The play was there to be made. To many watching, the grounder looked like a potential inning-ending double play, or at the very least a sure force out at second base. The Yankees got neither. The chance to end the threat slipped away, and instead of walking off the field, New York stayed stuck in the inning.
The cost was immediate. That failure to convert led directly to two Boston runs. What should have been a clean escape turned into a multi-run hole, the kind of self-inflicted damage that haunts a team already short on margin without Aaron Judge.
A lazy play that swung the game
The second mistake was even more damaging, and it involved Jazz Chisholm Jr. The moment has drawn sharp criticism for the effort, or lack of it, on the play.
It looked like Chisholm had a chance to catch a line drive, but the ball sailed under his glove. The misplay kept the inning alive and opened the door for Boston’s biggest swing of the night. Moments later, Willson Contreras crushed a two-out, two-run home run, the blow that proved to be the deciding margin of the game.
That sequence captured the frustration. A play that appeared catchable instead became a two-run homer. For a Yankees team clinging to contact in a tight game, watching a routine-looking opportunity turn into the difference on the scoreboard was a gut punch. Two outs, two runs, and a deficit New York could not climb out of.
Why the mistakes loomed so large
Here is what made these two plays sting more than a normal defensive lapse. The Yankees are operating without their best hitter, and that changes the math on every run.
Judge was diagnosed this week with a stress fracture in his rib and will miss a significant stretch. With the captain out, the Yankees cannot afford to gift opponents extra outs or extra runs, because the offense no longer has the firepower to erase those mistakes with one swing. Four runs handed to Boston through sloppy defense is a near-fatal blow for a lineup in that position.
The numbers underline it. The four runs tied to those two plays were the difference in a 5-3 final. Clean defense, even on just one of the two plays, likely keeps the Yankees in front or close enough to steal the game late. Instead, they spent the night chasing a deficit of their own making.
A pitcher who could not absorb the damage

The mistakes also fell on a night when the Yankees had no margin from the mound. Ryan Weathers was already struggling, which made the defensive lapses even more costly.
Weathers was tagged for five earned runs, the third time in his last four starts he has allowed that many. He surrendered a solo homer to Andruw Monasterio in the fourth and a two-run shot to Contreras in the fifth, giving him seven home runs over his last four outings. He admitted he has been unhappy with his four-seam fastball, the pitch that keeps ending up in the seats.
On a night when the starter could not stop the bleeding, the Yankees needed flawless support behind him. They did not get it. The combination of a leaky rotation arm and two defensive miscues proved too much to overcome, even against a last-place club.

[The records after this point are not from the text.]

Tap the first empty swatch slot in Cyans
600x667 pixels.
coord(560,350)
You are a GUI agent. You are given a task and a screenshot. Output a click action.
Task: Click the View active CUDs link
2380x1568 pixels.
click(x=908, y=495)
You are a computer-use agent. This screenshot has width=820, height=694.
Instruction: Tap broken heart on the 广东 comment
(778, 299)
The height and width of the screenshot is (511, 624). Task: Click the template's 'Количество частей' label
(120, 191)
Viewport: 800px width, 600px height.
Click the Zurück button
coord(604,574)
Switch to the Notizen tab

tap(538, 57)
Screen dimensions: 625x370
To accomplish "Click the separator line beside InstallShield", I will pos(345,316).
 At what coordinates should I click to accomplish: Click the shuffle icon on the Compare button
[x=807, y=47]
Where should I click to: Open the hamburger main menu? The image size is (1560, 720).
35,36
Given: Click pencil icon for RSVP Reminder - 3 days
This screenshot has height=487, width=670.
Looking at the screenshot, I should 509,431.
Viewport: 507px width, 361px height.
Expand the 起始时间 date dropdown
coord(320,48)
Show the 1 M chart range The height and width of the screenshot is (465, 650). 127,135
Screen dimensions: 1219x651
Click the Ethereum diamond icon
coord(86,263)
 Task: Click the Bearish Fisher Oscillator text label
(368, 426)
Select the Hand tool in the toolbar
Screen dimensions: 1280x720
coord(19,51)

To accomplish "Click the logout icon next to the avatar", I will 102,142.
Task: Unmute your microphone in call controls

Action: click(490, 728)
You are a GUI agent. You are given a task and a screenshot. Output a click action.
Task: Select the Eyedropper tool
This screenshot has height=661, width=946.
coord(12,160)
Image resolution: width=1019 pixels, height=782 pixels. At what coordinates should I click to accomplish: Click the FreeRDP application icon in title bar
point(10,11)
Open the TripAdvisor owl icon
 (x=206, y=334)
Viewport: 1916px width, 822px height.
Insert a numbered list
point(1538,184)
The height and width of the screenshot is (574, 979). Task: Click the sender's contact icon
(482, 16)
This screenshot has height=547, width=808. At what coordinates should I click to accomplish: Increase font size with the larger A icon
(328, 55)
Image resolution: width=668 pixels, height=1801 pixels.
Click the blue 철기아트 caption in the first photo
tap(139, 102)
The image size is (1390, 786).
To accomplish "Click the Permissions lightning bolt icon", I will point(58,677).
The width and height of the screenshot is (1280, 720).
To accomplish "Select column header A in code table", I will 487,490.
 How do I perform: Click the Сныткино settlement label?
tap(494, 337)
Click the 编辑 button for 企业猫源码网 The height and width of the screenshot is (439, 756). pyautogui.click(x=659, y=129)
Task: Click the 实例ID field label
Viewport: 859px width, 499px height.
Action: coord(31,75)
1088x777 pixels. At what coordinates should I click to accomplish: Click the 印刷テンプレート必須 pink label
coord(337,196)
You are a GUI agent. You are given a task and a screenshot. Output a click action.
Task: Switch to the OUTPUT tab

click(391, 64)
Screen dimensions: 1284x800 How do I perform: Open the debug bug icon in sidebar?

Missed chances compound the damage
The defensive errors were not the only self-inflicted wounds, but they were the decisive ones. The Yankees did get contributions, yet kept failing to deliver the answer when it counted.
Ben Rice homered in the first for an early lead, his 18th of the season. Spencer Jones doubled home Chisholm in the fourth, and Trent Grisham added a fifth-inning blast to pull within two. But the rallies stalled. Rice struck out with a runner on and Paul Goldschmidt on deck in the seventh, and a ninth-inning threat against Aroldis Chapman fizzled when Jose Caballero popped out and Grisham grounded out.
Those missed offensive chances mattered, but they would have meant far less without the two defensive gifts that put the Yankees behind in the first place. The Yankees swept the Red Sox in three games at Fenway Park in April. This time, in their first loss to Boston all year, they handed the rivals a win they did not have to earn. For a team navigating life without Judge, that is the kind of beating that hurts most, because the Yankees did it to themselves.